In the table below, I have also included pertinent information from several other plans for comparison.
A Good Reason to Hate the Obamacare Individual Mandate
When you compare the premiums and deductibles for non-group and other plans, you can see why the people who buy insurance in the non-group marketplace hate Obamacare’s Individual Mandate. (highlighted in the table above). Compared to other insurance group plans, the Exchange plans require beneficiaries to pay a higher percentage of the premium costs, AND expect beneficiaries to pay higher cost share (deductibles, etc.) when they use medical care. The difference is most obvious for households with income greater than 400% FPL, who get ZERO subsidy and therefore feel the full impact of high healthcare costs and insurance company administration/profit demands. While plans sold on the Exchange are slightly cheaper than the same plans sold off the Exchange, both show that 70% of the premium increases come from growth in medical costs and 30% from insurance overhead and profits.
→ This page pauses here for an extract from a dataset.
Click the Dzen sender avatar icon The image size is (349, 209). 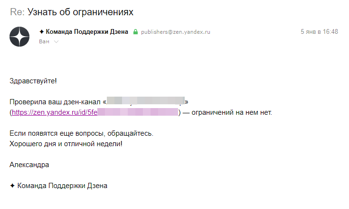(19, 37)
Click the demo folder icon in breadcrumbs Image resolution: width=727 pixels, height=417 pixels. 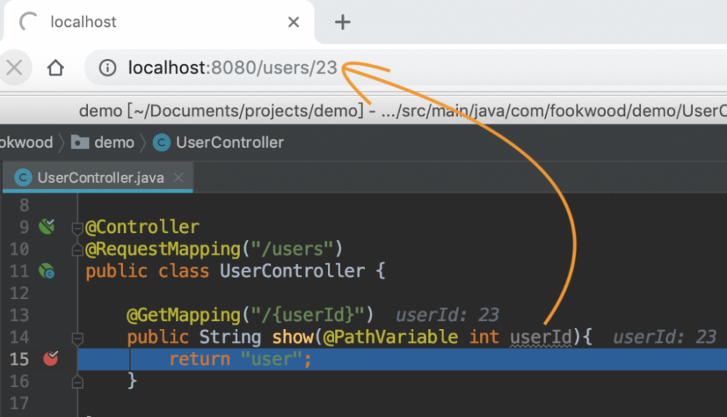(x=80, y=142)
While we hear a lot about the rapidly rising premiums in the Exchanges, it is interesting to note that the total monthly premiums for the other plans given in the table above are appreciably higher than those in the Exchange plans. These higher premium prices are the result of higher plan generosity (higher actuarial value) or in the case of Medicare, the risk pool contains many more people who are high health spenders. Increases in premiums for these other plans are subject to the same medical costs (and insurance company take) that plague the Exchange plans. Many of the Exchange plans keep premiums down by severely reducing the number of medical providers in network (the one in Charleston is an EPO) or by selling an HMO plan (the one in Alburquerque). Most of the other plans listed above are not as restrictive with in network providers.
The Exchange plans are particularly bad when you consider that some people may actually have to seek medical care. While I have not included all cost sharing components (maximum out-of-pocket, copays, and coinsurance details) for the Exchange plans above, the deductibles alone tell us how inferior these plans are to the other plans identified. A deductible is the amount that the insured must pay before the insurance plan pays a dime (except for Obamacare-defined preventive services that are free to all Americans with insurance).
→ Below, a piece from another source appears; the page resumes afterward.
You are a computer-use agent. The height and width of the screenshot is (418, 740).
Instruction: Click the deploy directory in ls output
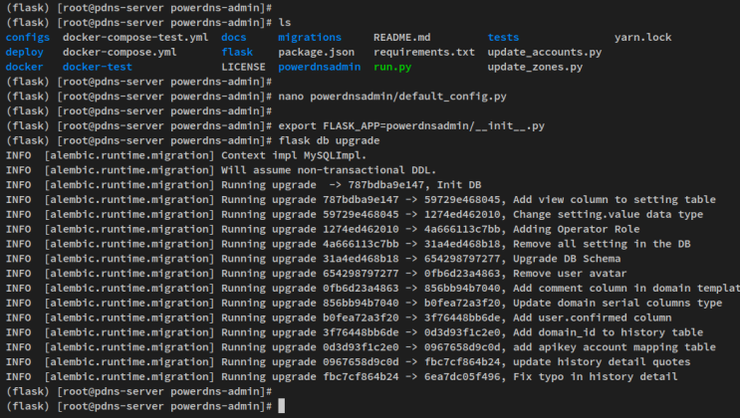pyautogui.click(x=24, y=52)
Even with cost sharing reduction subsidies, the two men making $24,000 (200%) in both cities are expected to spend up to $5700 before their insurers start paying. The 27 year old in Charleston, SC pays $1572 for the year in premiums (7.8% of after-tax income) and much more if he needs to get any medical care ($5700 is an additional 28% of after-tax income). A person making $24,000 year does not have anything near $5700 to spend if he gets sick and may delay needed care as a result.
Without any subsidies, people with household income above 400% FPL come face-to- face with the high cost of health care in the United States when they pay their premiums and when they seek medical care. The men making $55,000 in my table above pay the full premium cost–$7836 in Charleston and $5028 in Alburquerque, (19% and 12% in after-tax income). If the men used a lot of medical care and incurred the full $7150 deductibles, then they would have to spend an additional 17% each in after-tax income. Although these men have more disposable income to weather a costly sickness, the high costs they are responsible will surely eat into basics like saving for retirement.
It is small wonder that these people, who do not have generous employer-sponsored or government subsidized coverage and must buy in the non-group marketplace, hate the Obamacare individual mandate. They hate the unaffordable insurance they are offered also, but know that it is better than what was on offer before Obamacare. The individual mandate is like rubbing salt into the wound.